__WORK ORDER__. Go over the entries below line by line, copying each one that contains the word "screenshot".
=== Section Start ===
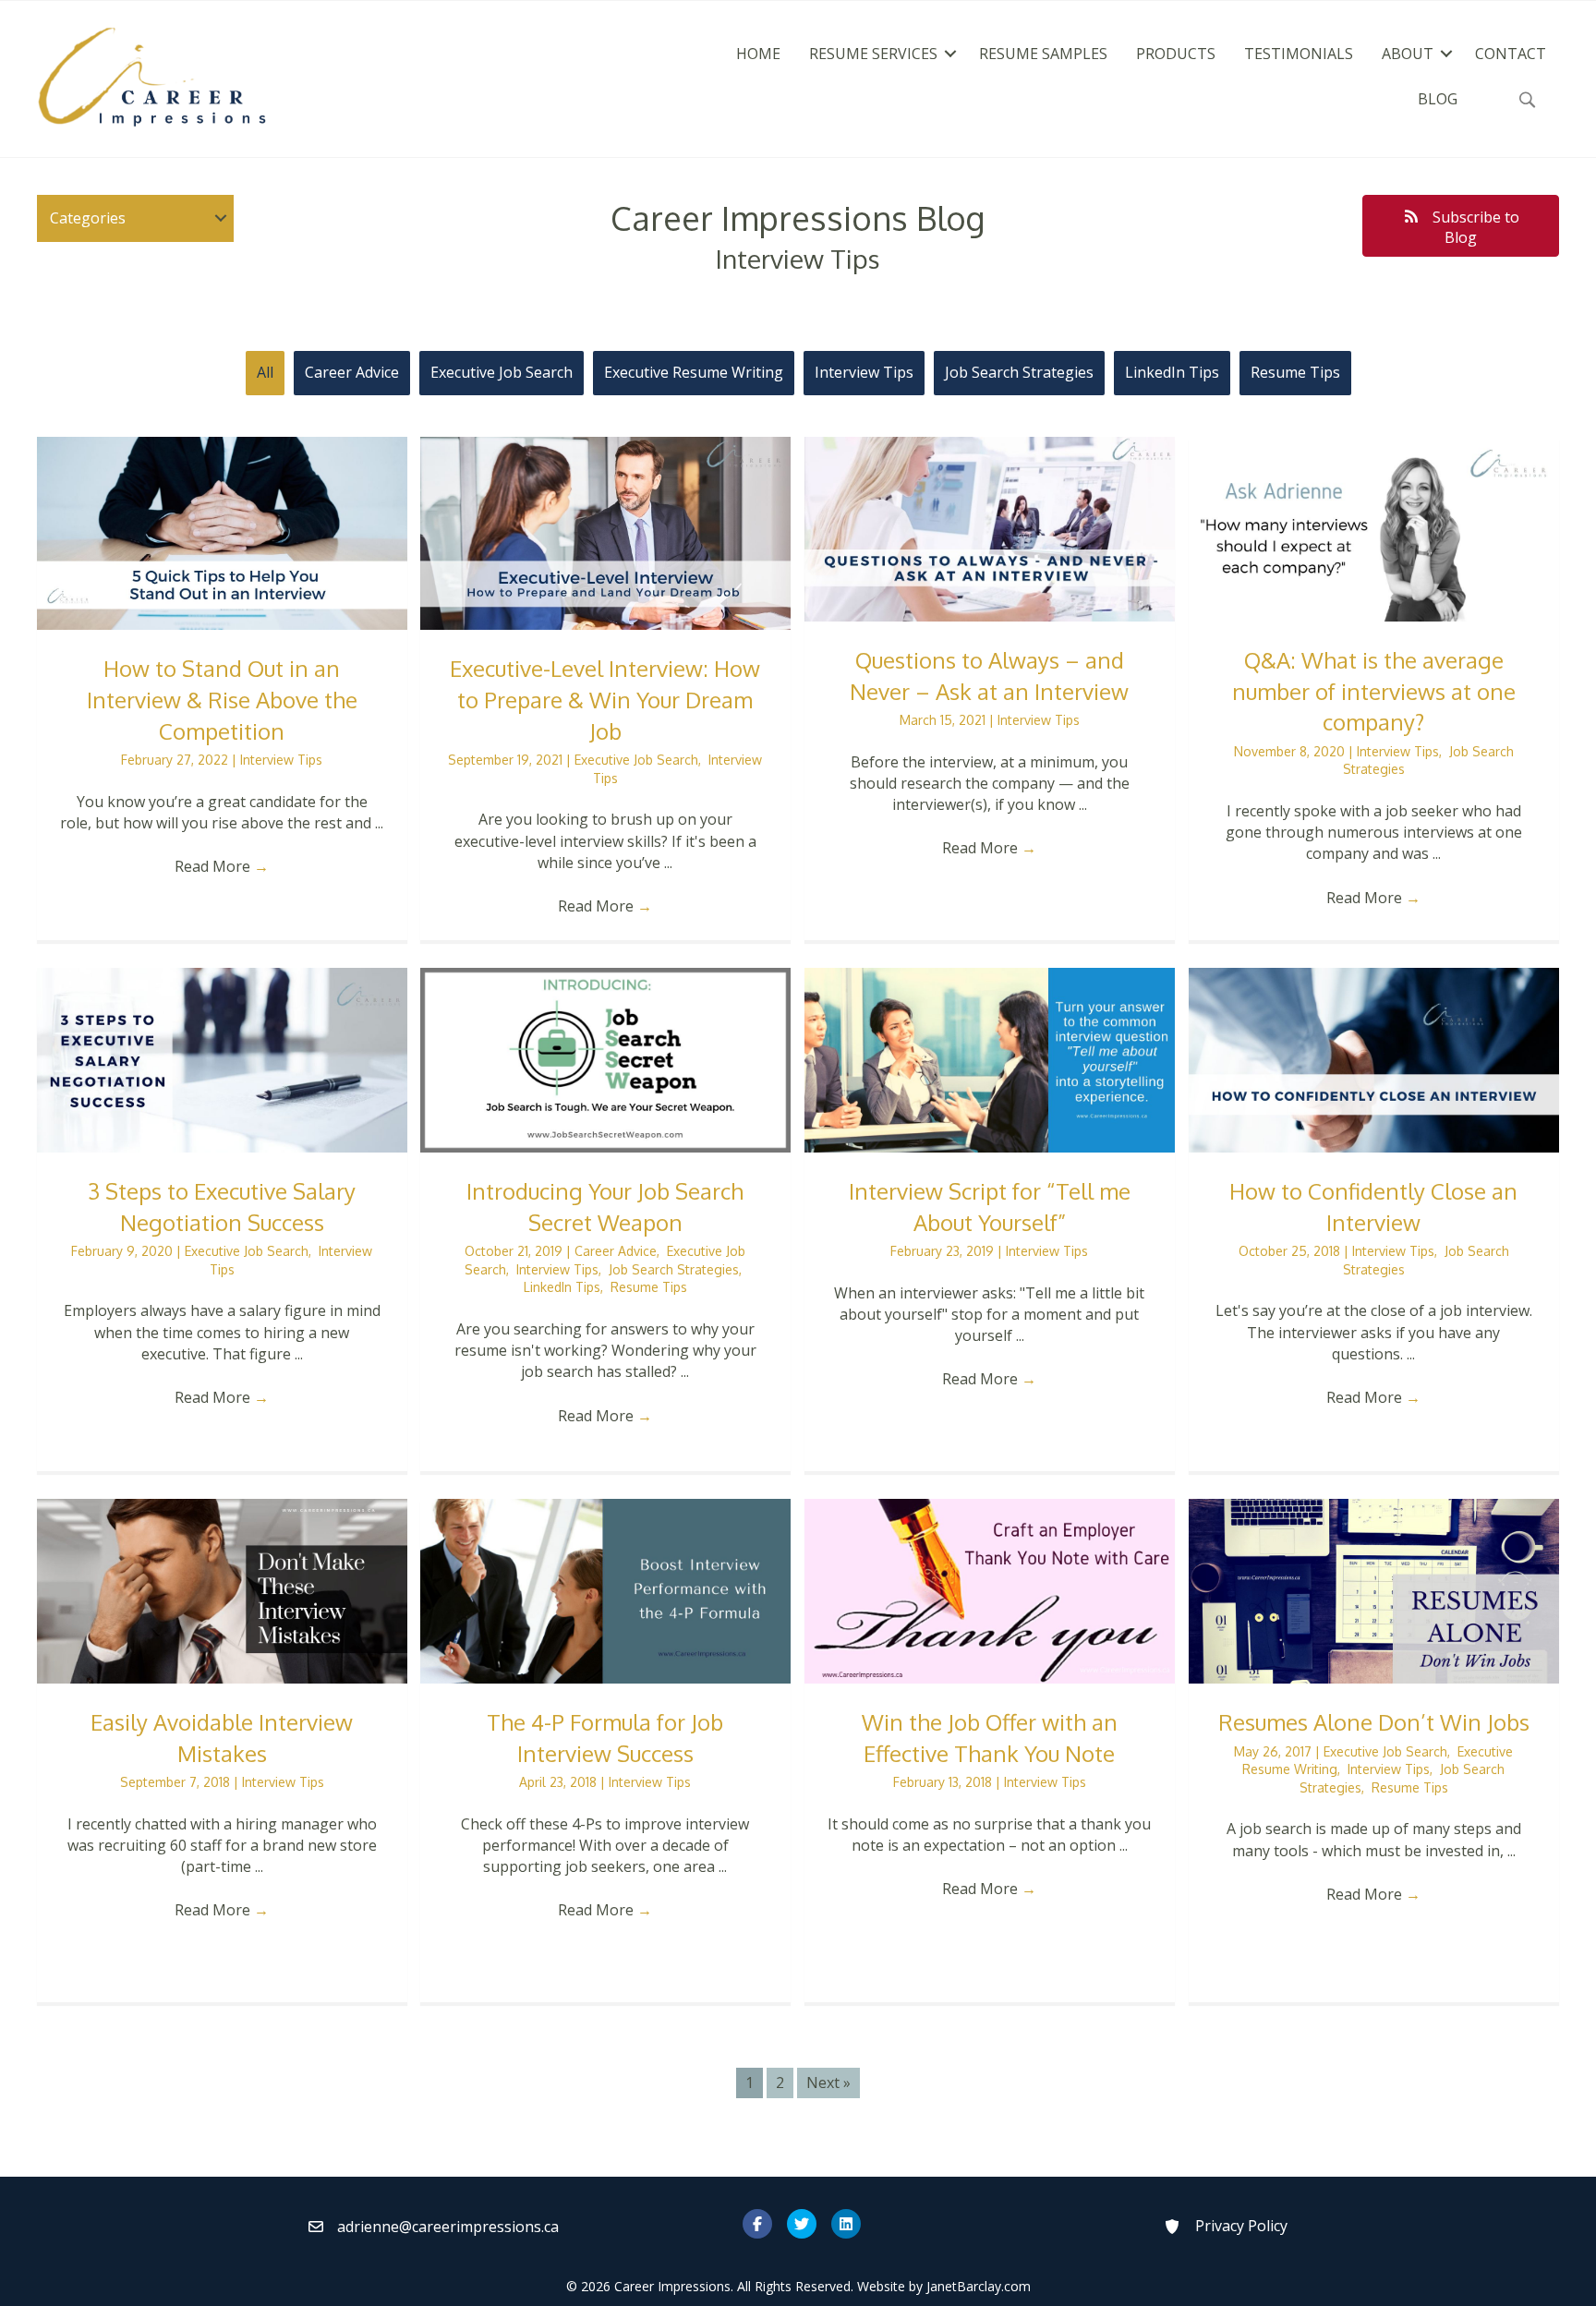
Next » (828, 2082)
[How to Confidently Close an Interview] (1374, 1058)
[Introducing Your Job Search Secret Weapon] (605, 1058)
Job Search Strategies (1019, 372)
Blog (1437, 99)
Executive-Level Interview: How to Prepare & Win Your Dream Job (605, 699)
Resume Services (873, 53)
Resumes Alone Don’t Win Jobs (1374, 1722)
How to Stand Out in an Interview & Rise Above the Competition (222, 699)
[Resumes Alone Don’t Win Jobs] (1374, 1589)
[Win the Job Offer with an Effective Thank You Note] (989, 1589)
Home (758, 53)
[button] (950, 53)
=== Section End ===
=== Section Start ===
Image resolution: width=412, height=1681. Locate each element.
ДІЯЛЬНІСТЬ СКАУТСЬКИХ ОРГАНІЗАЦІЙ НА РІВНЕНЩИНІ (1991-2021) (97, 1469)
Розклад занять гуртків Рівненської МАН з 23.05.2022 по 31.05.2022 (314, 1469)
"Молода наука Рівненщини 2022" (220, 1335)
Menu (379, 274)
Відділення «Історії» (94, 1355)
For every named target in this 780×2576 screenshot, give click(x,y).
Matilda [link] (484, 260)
=== Section End ===
=== Section Start ===
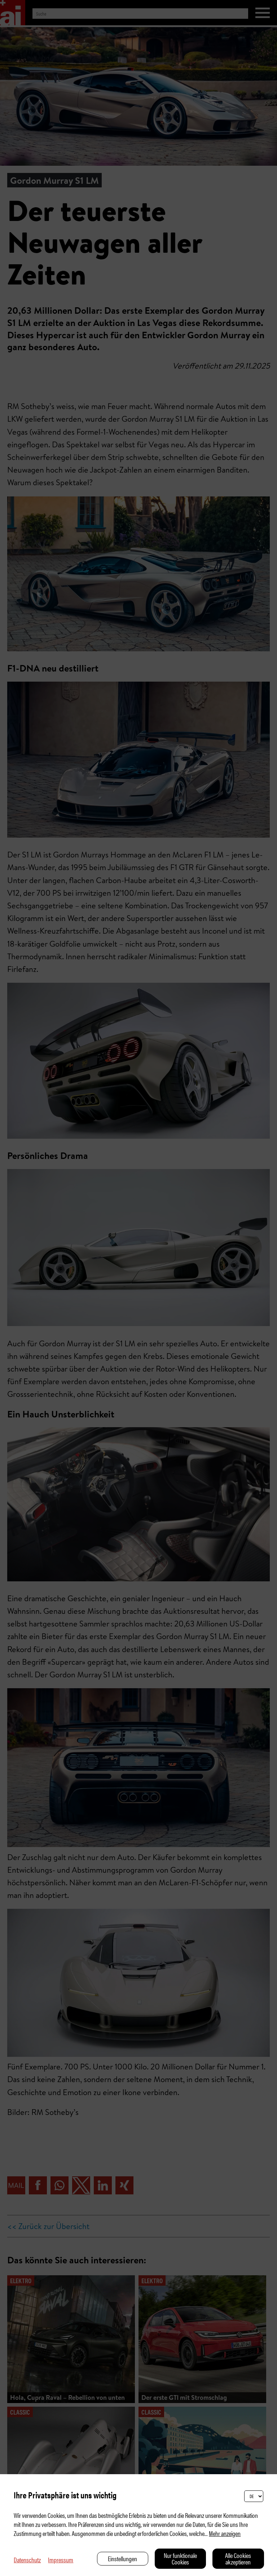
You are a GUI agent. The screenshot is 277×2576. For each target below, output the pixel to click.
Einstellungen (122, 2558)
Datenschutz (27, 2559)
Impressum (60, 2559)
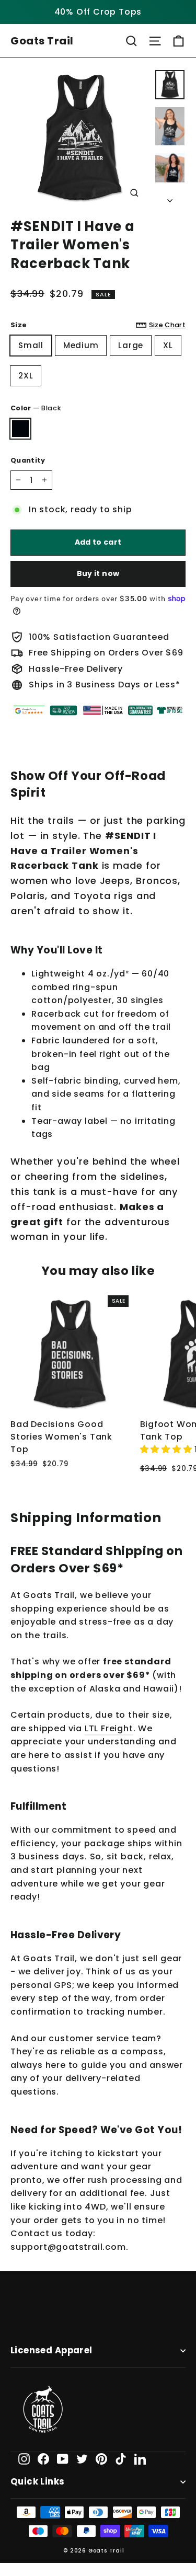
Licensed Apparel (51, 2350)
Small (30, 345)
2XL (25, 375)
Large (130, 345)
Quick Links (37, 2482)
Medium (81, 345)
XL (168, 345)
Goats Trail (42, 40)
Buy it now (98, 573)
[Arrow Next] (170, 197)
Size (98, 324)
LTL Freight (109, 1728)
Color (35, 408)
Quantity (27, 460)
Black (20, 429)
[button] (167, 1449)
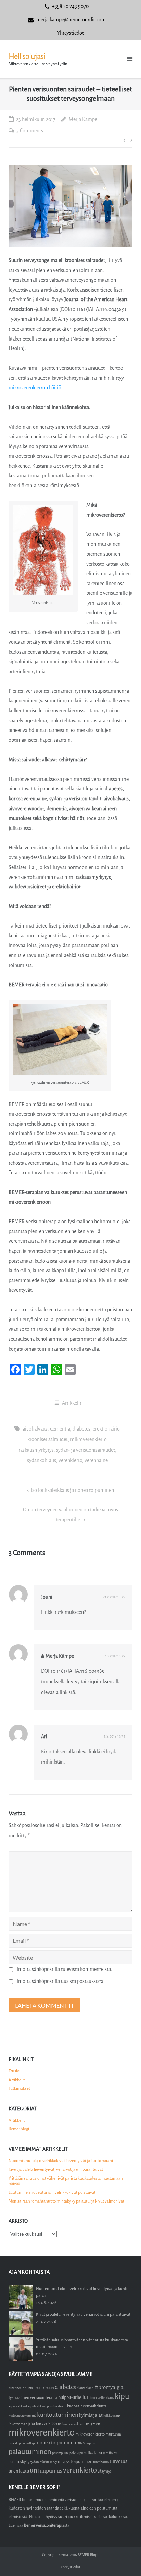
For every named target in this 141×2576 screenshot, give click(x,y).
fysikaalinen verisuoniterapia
=== Section End ===
__EXPECTED ANSWER__.
For every named target in this 780×2576 screenshot, give click(x,y).
You are a GUI agent. The screenshot is 277×2576. For each target below, output the pixel to click.
For every named target in this 141×2576 screenshot, give click(x,y).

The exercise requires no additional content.